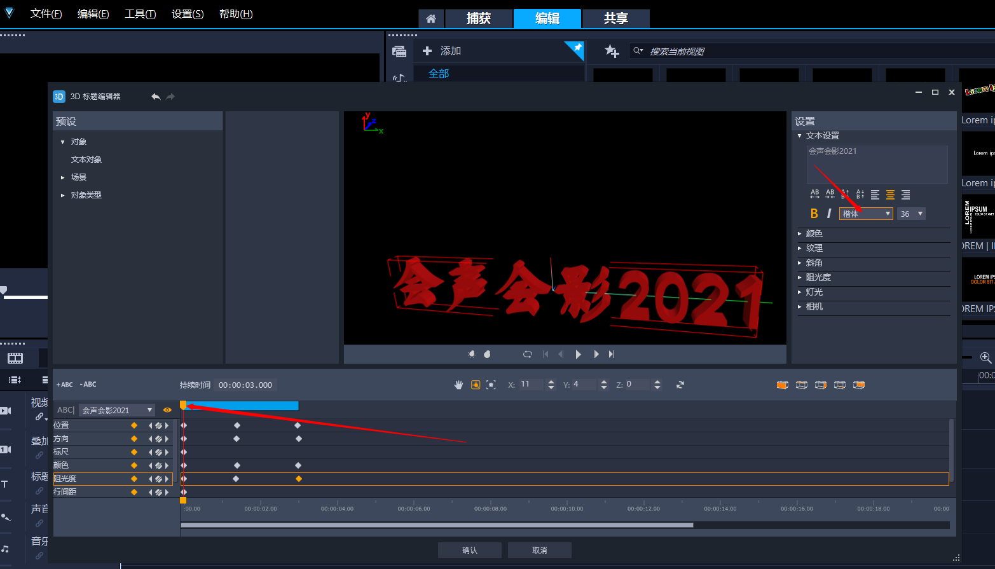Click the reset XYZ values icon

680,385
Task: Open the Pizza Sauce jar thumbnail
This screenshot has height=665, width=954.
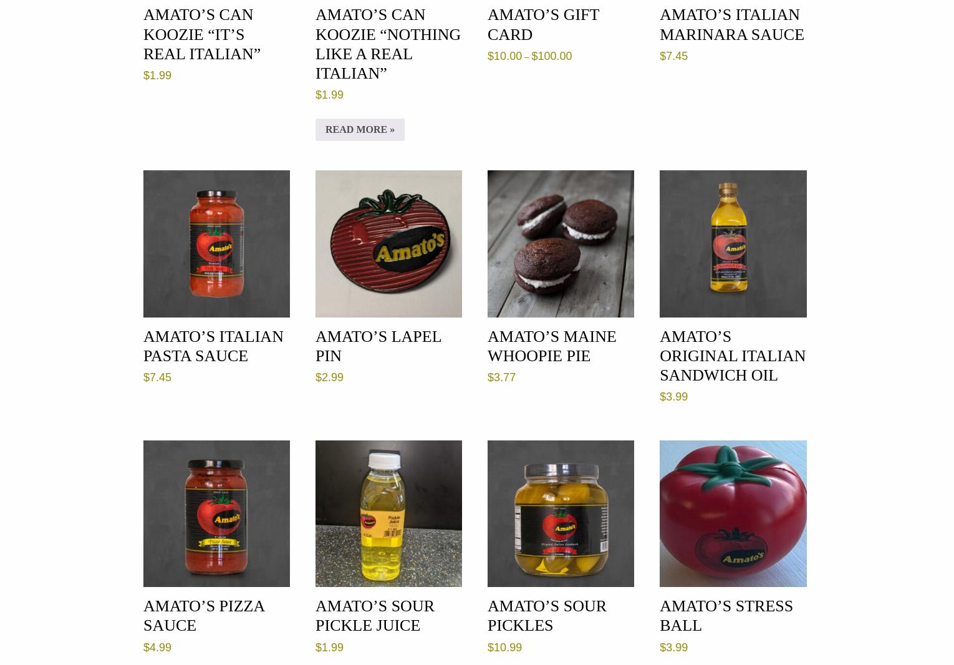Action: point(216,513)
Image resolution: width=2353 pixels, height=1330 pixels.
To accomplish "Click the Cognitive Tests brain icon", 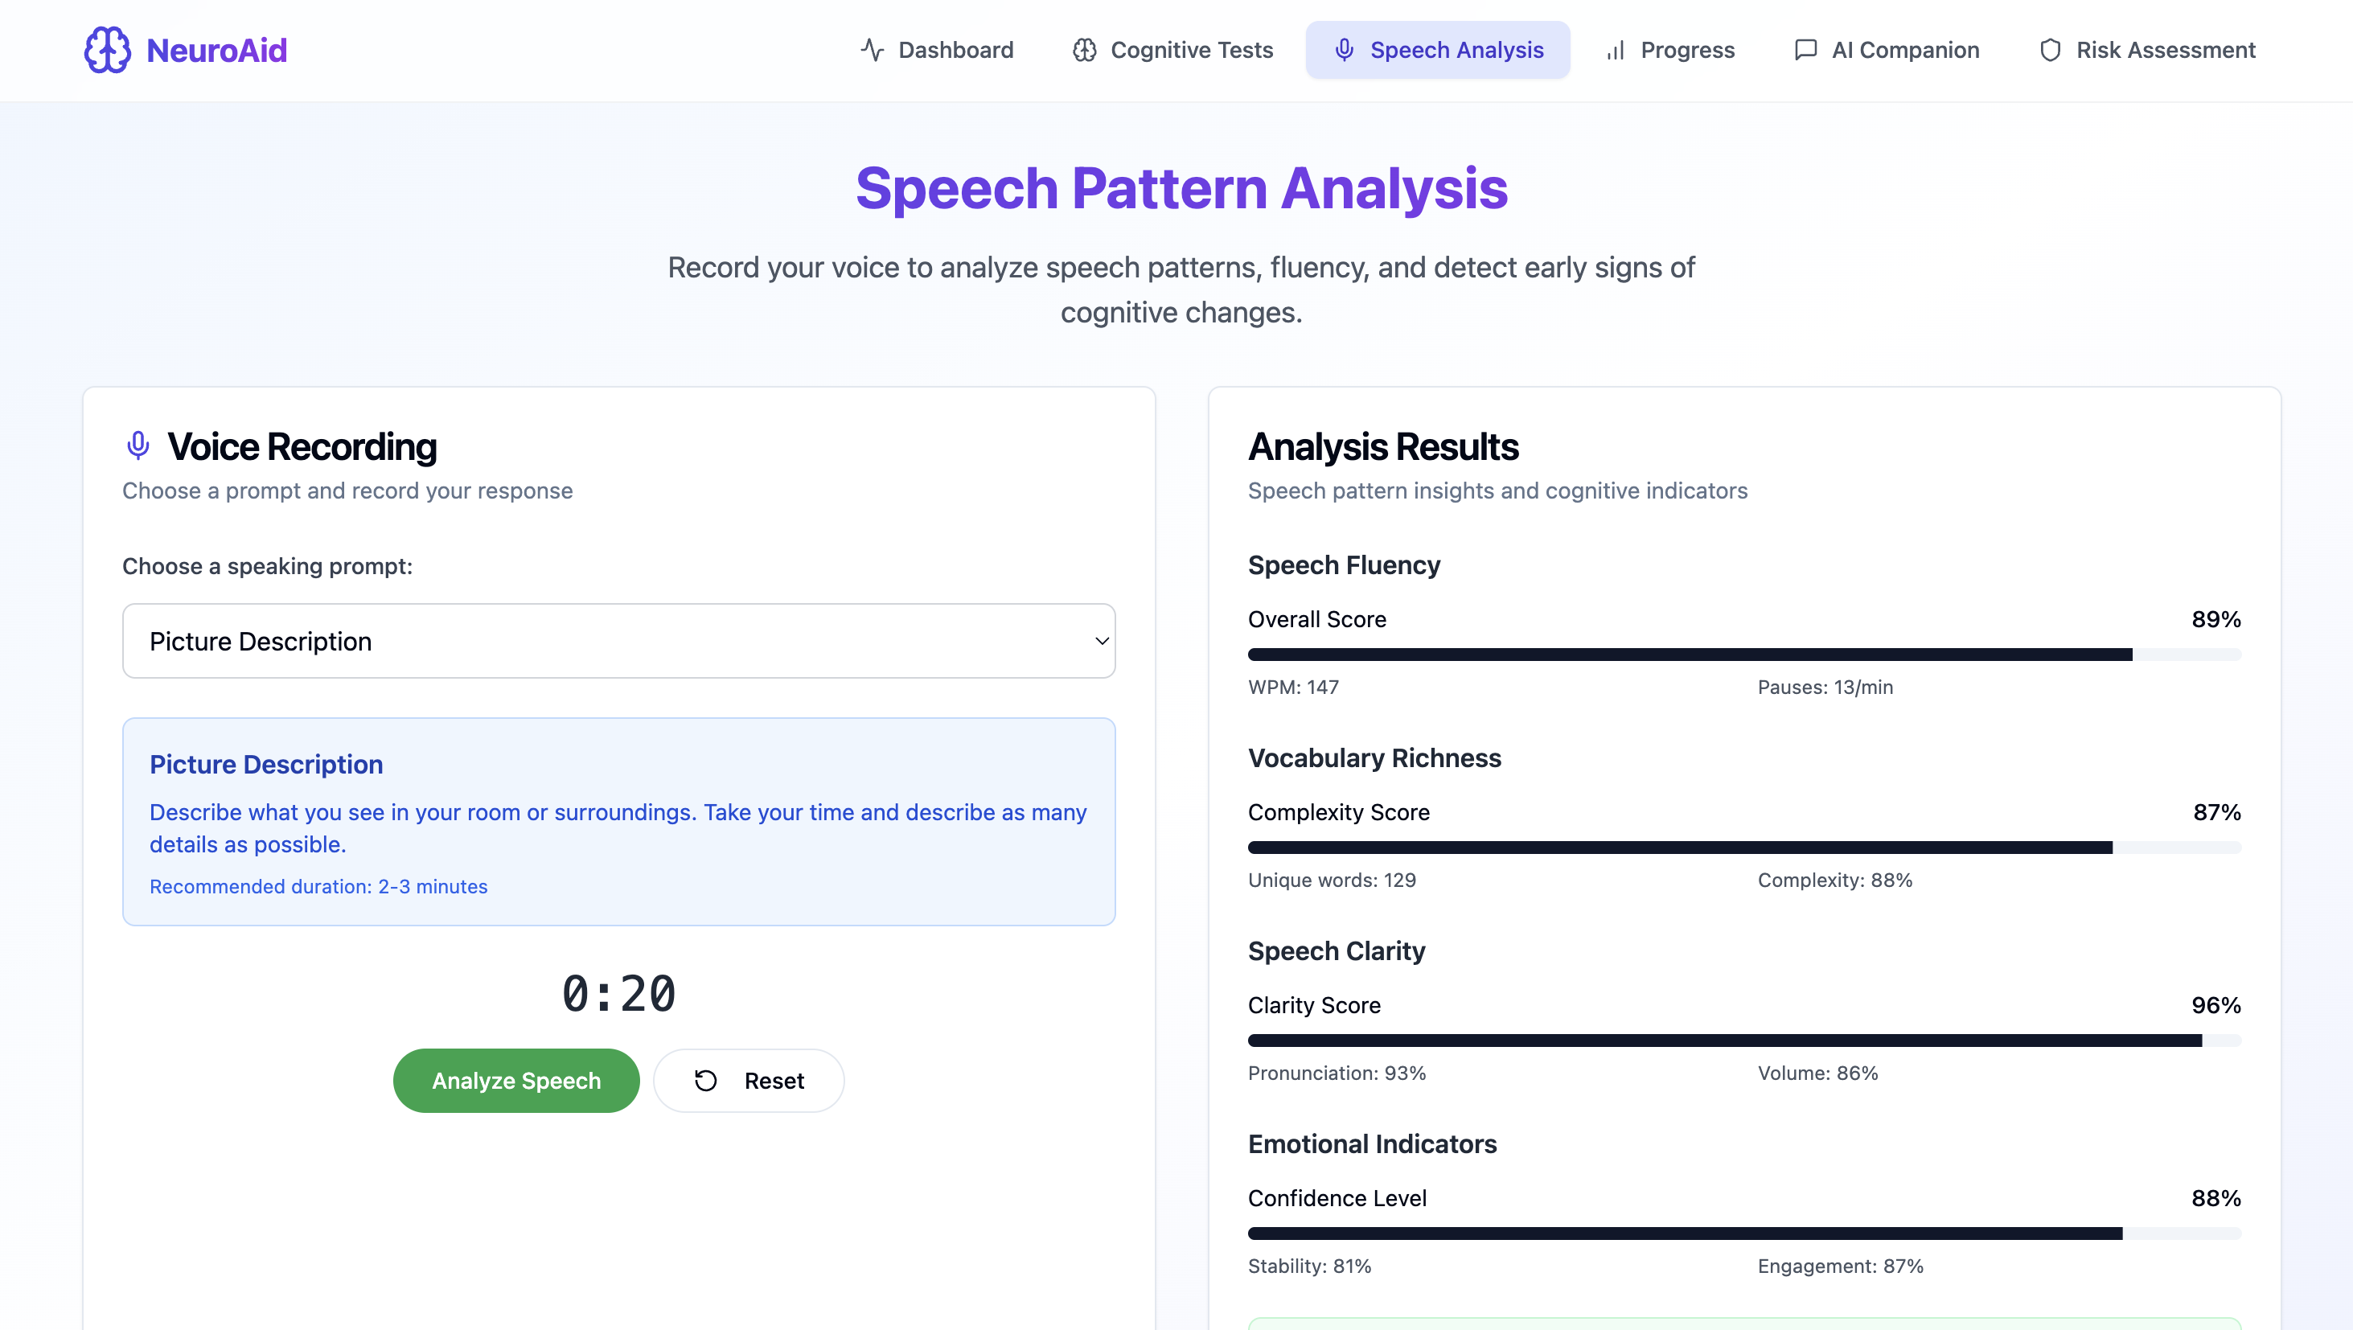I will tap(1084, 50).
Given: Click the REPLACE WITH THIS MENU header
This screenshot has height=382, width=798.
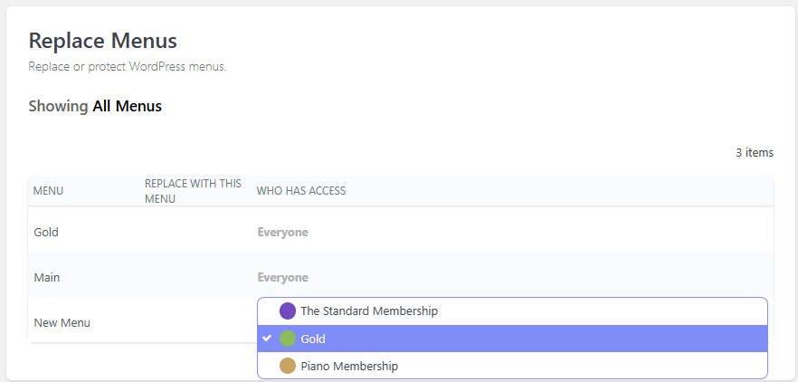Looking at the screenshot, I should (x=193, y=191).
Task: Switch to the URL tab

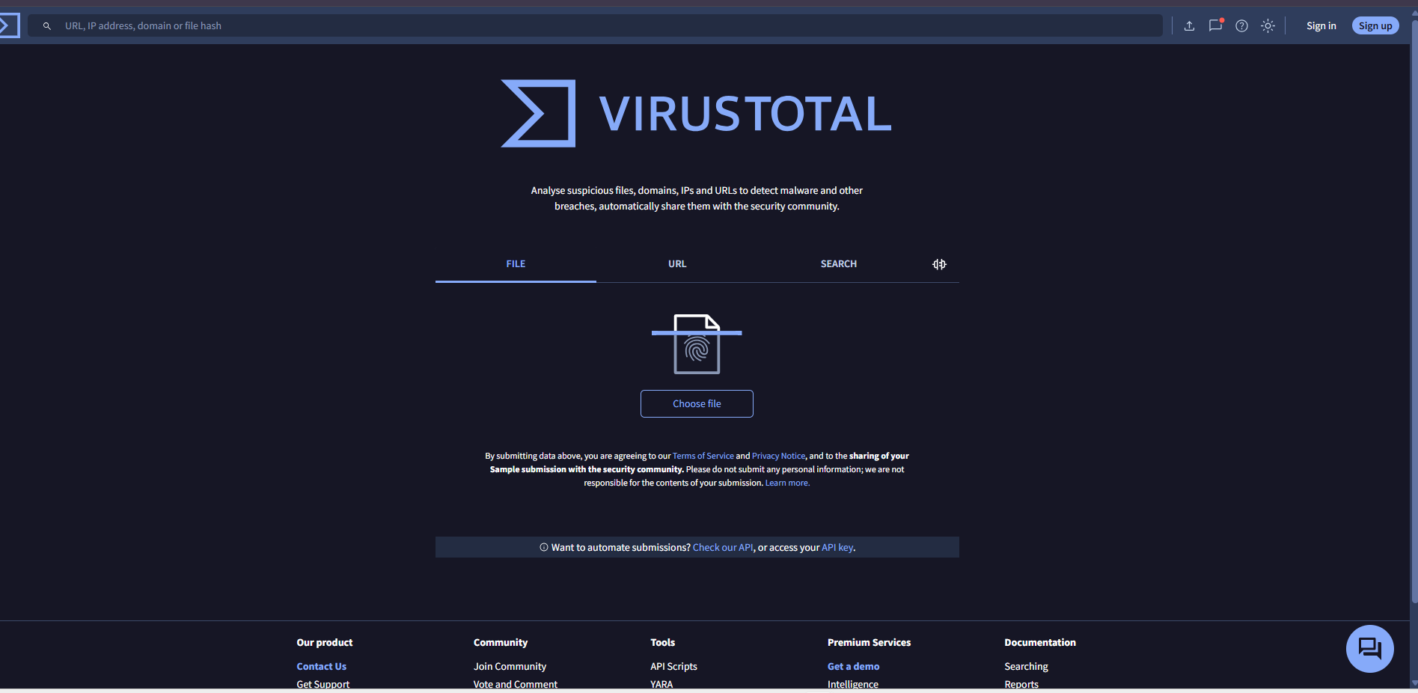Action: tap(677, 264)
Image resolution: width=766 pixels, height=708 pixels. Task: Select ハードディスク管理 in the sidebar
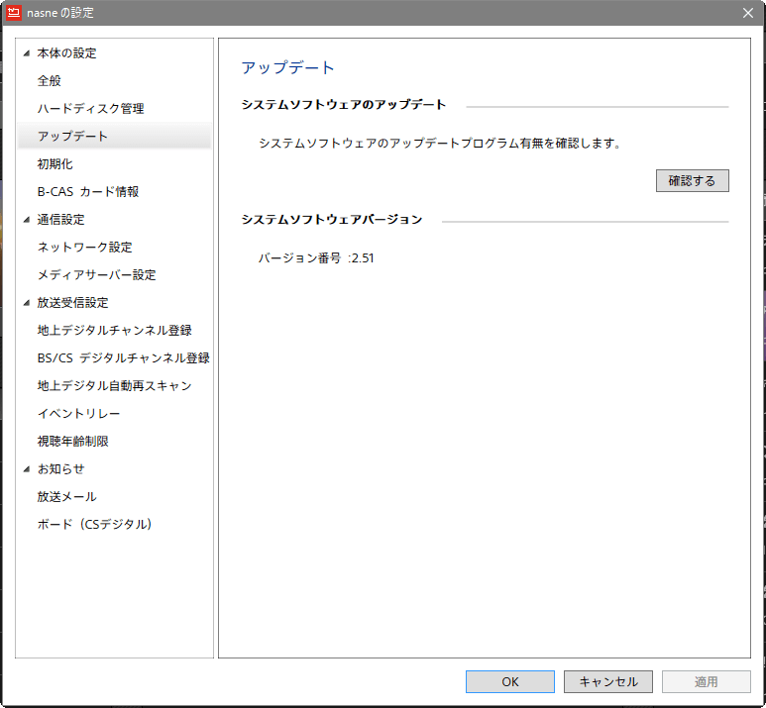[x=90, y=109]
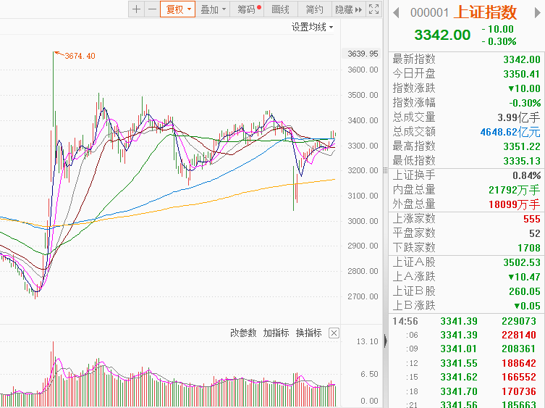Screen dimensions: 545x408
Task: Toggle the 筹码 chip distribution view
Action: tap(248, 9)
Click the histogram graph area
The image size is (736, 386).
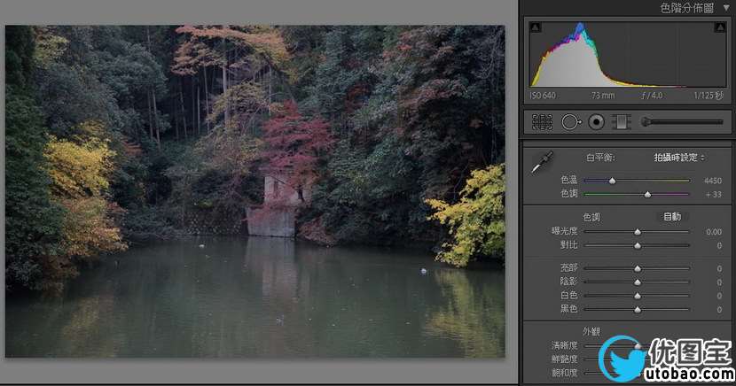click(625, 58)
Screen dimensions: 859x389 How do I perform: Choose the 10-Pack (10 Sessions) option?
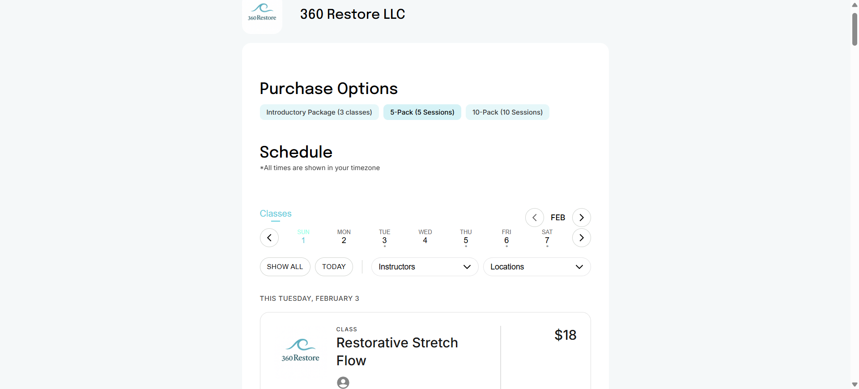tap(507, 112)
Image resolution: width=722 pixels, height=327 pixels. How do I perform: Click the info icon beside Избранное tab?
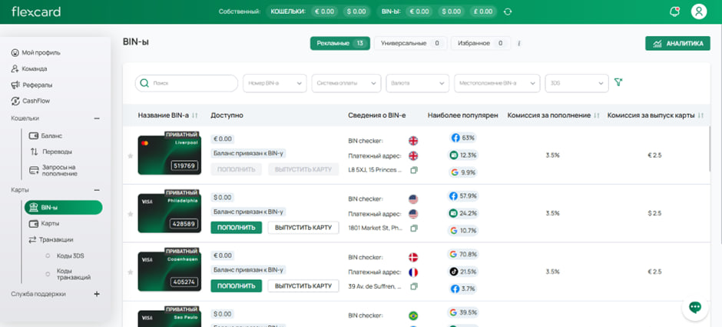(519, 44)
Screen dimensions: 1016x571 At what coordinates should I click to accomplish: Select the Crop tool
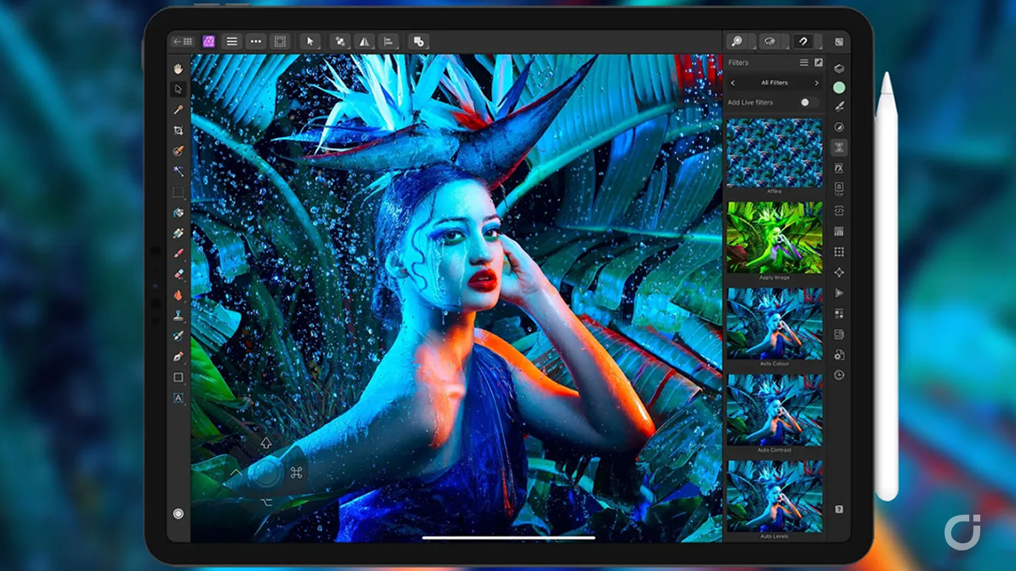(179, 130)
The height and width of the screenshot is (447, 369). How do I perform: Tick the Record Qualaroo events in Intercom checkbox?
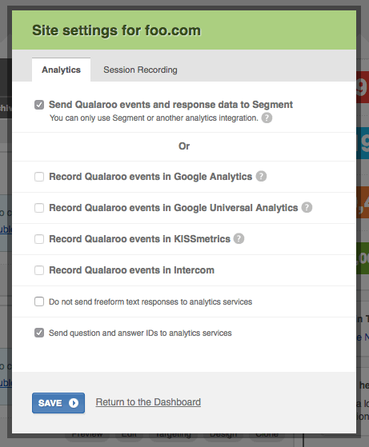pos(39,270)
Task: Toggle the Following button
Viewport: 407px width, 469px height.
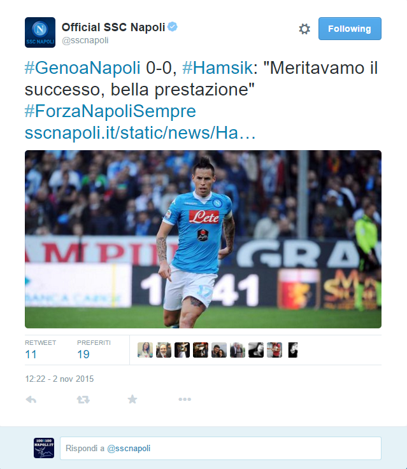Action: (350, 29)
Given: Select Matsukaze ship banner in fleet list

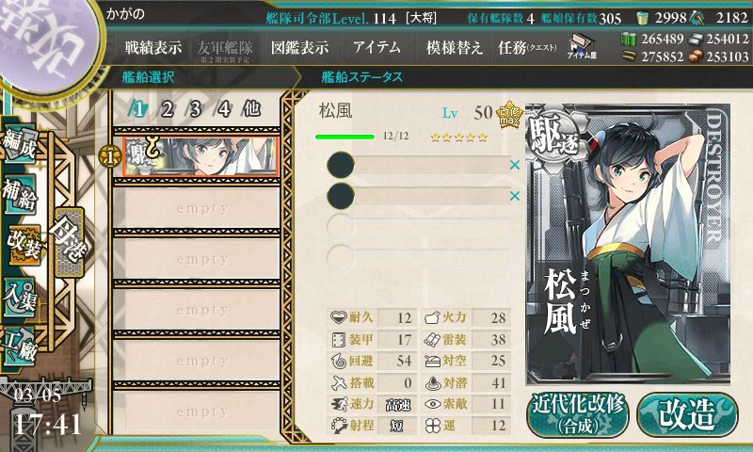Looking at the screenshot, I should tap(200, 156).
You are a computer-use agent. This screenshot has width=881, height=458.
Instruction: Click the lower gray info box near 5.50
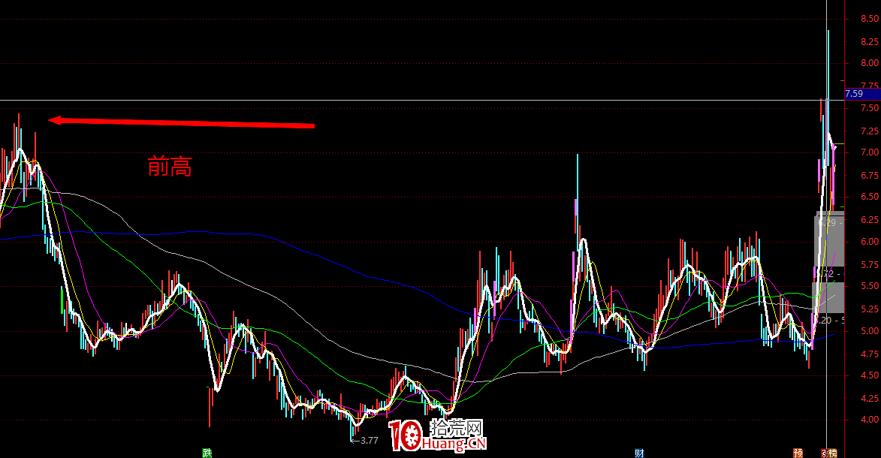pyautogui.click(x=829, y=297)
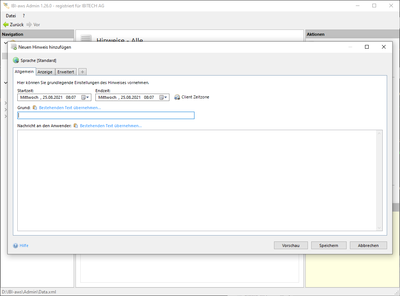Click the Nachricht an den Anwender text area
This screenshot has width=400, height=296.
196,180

--------------------------------

* [Direction]: List each line from the rows above that contains the string "Task", copying every such line in full.

* [Answer for this exercise]:
Task: Open the Pizza Sauce jar thumbnail
Task: Switch to the URL tab
Image resolution: width=766 pixels, height=708 pixels. Task: Select ハードディスク管理 in the sidebar
Task: Toggle the 筹码 chip distribution view
Task: Toggle the Following button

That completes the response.